What needs to be done -> Which lines in the entries below contain the string "Viewport"? Find them and copy each one. Case counts.

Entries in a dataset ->
-- -- --

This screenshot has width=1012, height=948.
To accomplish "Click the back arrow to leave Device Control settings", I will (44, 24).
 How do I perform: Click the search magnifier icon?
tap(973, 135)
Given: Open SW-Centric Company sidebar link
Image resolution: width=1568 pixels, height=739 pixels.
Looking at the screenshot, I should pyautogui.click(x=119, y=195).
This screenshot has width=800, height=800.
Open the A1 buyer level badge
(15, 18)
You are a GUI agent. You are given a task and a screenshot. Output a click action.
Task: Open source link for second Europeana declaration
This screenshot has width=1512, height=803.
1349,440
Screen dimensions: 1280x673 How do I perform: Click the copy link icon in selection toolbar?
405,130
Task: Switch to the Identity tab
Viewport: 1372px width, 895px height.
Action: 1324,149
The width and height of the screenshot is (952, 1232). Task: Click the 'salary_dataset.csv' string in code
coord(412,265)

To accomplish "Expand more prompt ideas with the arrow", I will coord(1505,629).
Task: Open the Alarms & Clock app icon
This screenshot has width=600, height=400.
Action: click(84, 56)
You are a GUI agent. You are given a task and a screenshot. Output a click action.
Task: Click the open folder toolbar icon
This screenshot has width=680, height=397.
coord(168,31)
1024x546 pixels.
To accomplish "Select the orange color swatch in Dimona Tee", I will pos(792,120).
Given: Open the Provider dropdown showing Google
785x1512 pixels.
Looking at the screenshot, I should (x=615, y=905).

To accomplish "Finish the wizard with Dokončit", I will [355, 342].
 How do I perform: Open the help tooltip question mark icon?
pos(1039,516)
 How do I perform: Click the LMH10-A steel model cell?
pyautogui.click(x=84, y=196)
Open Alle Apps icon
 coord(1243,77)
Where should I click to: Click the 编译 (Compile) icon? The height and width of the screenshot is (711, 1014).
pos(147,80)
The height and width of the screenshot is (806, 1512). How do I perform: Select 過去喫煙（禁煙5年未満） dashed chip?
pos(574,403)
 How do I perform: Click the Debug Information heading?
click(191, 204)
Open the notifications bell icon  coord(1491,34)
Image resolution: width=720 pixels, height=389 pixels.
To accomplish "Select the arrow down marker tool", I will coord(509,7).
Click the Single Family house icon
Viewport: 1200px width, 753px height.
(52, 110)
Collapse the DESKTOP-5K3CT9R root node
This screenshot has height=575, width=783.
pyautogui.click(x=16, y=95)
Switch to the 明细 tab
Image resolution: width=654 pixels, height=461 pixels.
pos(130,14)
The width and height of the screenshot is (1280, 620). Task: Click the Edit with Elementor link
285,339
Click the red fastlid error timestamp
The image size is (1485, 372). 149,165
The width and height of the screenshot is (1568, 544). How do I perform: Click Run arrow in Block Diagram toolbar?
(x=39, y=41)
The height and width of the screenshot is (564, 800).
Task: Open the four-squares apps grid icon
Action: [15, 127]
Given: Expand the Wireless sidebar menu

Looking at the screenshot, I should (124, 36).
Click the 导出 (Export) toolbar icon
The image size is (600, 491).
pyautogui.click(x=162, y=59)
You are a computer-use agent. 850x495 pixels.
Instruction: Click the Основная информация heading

-- -- --

Answer to the problem ->
Viewport: 1372px width, 895px height.
Viewport: 1200px width, 753px height.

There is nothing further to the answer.